Deg, serasa jantung mau copot denger salah satu murid bertanya begitu. Kemarin, kelas IX pelajaran Agama. Sudah jadi kebiasaan di sini setiap pelajaran Agama pasti ada saja guru yang tidak masuk untuk mengajar, terutama pelajaran Agama Islam. Jadi jangan heran jika murid-murid di sini memang belum semuanya bisa mengaji dan belum semuanya tahu bagaimana doa dan bacaan shalat. Bukan bermaksud mendiskreditkan oknum guru Agama tersebut, tapi itulah kenyataannya: datang hanya datang, bukan ke kelas tapi duduk di kantin, bukan memberi penjelasan materi, tapi meminta anak mencatat dan dibiarkan tanpa dijelaskan, bukan mengisi dengan ngaji, meninggalkan tugas untuk menulis surat Al Quran tanpa mereka diminta membawa Al Quran pun sudah menjadi hal wajar. Lalu bukannya siswa menulis tugasnya, malah bertaburan kesana-kemari dan gaduh.

Daripada mereka keluar-masuk kelas dan ribut, aku masuk ke kelas mereka, alih-alih mengisi pelajaran malah meminta mereka curhat. Ya, curhat. Apa saja, terserah mereka ku bilang. Lama bercerita, berbagi pengalaman, saling tukar pendapat, sampai akhirnya muncul pertanyaan dari salah satu murid yang saat itu duduk di bangku paling depan pojok kiri. “Bu, apa yang salah dari seorang anak yang lahir dari seorang ibu tapi tidak diinginkan oleh ayahnya”, katanya demikian. Ini pertanyaan serius anggapku. Awalnya ku kira, ini pertanyaan umum karena sebelumnya memang sedang membahas tentang bakti anak kepada orang tua. Tapi pada kenyataannya, ini adalah cerita pribadi muridku. Pertanyaan itu tentang dia. Orang tua itu adalah orang tuanya, ayahnya tidak menginginkannya, bahkan sampai sekarang diusianya yang sudah belasan tahun. Karena faktor ekonomi katanya. Lagi-lagi, soal ekonomi. Kalau ini sih jadi ingat cerita diri sendiri, ehh.

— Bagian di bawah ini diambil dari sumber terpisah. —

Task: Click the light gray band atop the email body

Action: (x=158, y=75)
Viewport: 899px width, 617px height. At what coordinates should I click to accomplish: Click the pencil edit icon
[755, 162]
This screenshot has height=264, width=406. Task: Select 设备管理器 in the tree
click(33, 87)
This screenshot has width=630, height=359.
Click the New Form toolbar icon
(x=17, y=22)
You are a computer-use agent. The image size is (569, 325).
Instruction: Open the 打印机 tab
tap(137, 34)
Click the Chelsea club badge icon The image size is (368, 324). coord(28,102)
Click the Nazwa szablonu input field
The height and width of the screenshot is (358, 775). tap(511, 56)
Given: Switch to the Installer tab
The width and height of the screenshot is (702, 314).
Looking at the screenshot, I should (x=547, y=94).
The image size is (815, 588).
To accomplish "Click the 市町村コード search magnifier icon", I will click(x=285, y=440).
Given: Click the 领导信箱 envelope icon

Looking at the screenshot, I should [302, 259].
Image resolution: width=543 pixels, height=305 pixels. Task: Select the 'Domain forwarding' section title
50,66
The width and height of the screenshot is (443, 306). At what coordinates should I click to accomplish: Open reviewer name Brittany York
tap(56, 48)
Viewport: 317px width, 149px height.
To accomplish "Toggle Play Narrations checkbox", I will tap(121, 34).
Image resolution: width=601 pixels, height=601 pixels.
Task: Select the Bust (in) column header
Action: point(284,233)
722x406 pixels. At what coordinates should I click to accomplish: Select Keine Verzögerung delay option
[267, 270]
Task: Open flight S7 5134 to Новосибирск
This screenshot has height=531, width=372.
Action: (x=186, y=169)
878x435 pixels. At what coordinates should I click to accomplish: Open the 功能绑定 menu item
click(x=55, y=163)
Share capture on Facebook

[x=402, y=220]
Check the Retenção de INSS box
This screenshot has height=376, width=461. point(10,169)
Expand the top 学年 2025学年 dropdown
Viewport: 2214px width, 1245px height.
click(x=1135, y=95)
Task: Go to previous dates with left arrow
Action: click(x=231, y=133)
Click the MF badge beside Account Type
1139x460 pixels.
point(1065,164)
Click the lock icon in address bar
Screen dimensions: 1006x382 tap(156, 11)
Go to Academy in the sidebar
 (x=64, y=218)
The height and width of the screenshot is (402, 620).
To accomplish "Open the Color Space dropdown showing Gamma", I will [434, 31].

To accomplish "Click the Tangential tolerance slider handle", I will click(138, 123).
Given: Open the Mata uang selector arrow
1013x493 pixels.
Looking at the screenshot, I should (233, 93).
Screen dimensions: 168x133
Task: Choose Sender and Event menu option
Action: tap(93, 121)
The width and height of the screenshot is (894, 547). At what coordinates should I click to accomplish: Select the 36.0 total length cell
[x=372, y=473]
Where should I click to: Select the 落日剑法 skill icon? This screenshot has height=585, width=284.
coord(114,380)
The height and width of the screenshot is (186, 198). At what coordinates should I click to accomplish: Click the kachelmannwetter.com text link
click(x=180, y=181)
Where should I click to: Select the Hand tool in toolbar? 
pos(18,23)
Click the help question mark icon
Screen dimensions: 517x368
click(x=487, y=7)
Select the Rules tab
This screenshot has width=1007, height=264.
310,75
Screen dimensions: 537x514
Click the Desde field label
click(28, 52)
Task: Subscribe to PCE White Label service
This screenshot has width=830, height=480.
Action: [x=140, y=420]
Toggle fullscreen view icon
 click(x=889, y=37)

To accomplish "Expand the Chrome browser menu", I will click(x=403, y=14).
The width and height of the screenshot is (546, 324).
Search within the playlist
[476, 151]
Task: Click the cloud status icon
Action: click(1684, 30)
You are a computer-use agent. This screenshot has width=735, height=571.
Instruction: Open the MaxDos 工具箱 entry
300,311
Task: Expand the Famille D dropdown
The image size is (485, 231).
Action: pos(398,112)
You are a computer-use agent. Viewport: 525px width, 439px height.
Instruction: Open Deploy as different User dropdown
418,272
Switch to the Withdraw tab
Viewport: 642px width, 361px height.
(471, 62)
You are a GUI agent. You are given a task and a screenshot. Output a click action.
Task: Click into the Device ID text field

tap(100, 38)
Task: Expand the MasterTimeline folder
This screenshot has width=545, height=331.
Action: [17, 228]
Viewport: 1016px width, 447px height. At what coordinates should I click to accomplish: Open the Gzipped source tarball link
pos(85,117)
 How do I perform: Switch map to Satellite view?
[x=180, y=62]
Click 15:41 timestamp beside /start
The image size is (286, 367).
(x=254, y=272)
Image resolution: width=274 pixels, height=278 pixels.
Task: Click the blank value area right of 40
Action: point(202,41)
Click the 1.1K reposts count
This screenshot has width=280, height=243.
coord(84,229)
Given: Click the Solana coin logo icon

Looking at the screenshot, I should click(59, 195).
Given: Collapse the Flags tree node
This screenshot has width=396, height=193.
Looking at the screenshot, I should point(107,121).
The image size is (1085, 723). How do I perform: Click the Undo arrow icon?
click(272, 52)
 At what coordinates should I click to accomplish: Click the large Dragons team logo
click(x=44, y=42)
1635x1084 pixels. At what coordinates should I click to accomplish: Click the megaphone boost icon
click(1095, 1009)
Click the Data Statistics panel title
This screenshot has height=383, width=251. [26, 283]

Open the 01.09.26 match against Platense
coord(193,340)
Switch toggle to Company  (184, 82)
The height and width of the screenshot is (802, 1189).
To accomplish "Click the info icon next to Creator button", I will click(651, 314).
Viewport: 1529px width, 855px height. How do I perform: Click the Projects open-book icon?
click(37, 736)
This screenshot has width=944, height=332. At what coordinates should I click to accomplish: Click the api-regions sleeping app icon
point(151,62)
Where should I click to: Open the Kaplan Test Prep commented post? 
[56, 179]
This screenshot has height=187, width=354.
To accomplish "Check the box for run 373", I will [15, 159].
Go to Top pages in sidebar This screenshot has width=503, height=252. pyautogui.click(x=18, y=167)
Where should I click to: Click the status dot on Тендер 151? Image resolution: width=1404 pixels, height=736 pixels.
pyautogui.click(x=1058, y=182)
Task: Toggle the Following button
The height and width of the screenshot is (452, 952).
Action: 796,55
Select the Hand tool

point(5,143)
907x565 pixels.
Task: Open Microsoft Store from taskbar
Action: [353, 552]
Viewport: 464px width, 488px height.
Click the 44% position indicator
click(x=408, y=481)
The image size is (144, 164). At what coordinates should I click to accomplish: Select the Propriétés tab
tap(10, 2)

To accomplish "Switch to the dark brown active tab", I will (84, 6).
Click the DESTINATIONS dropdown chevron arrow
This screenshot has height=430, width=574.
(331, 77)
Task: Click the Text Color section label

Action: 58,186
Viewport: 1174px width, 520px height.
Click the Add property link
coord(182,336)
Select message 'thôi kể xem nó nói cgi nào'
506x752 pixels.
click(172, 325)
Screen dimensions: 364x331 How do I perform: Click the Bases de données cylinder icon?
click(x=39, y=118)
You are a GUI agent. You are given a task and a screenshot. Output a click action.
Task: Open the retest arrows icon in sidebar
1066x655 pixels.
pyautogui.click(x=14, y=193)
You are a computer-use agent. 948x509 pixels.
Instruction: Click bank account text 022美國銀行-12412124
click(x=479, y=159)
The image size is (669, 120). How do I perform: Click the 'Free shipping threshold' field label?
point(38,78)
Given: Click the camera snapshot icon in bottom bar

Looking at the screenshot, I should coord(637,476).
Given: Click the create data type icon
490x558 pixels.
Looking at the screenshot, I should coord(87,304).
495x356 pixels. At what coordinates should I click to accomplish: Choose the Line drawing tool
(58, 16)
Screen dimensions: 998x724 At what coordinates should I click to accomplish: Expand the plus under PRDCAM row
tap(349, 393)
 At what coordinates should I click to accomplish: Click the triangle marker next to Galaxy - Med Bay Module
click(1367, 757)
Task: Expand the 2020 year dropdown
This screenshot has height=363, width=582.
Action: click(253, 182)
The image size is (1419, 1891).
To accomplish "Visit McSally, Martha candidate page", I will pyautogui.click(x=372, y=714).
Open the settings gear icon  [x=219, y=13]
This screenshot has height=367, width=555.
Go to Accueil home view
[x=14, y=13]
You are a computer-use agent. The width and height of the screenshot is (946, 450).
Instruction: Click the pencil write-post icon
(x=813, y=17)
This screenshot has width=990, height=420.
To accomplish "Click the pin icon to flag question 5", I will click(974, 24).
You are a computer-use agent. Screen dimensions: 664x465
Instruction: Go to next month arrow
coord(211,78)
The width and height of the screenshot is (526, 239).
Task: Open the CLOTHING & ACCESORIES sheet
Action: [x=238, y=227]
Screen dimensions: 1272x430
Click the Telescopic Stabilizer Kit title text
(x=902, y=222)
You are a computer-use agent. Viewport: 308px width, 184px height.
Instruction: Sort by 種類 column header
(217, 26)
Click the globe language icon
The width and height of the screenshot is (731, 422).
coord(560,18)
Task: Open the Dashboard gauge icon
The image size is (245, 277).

Lidahku kelu, sama sekali tidak mampu mengeluarkan kata apapun. Lalu satu pesan panjang yang aku sampaikan untuknya, “Nak, menjadi anak yang diinginkan atau tidak oleh ibu ayahmu kamu tidak pernah memilih itu. Dilahirkan dari rahim siapa, kamu juga tidak pernah memilih itu. Semua sudah ditakdirkan oleh Yang Kuasa. Dan meski begitu, ayahmu tetap ayahmu, baktimu padanya tidak boleh berhenti. Kamu tetap tanggung jawabnya, terkecuali nanti ketika kamu sudah menikah, karena kamu anak perempuan maka tanggung jawab ayahmu berpindah ke suamimu kelak”. Aku melihatnya diam penuh perhatian padaku, pelan tapi pasti aku mulai melihat matanya berkaca-kaca.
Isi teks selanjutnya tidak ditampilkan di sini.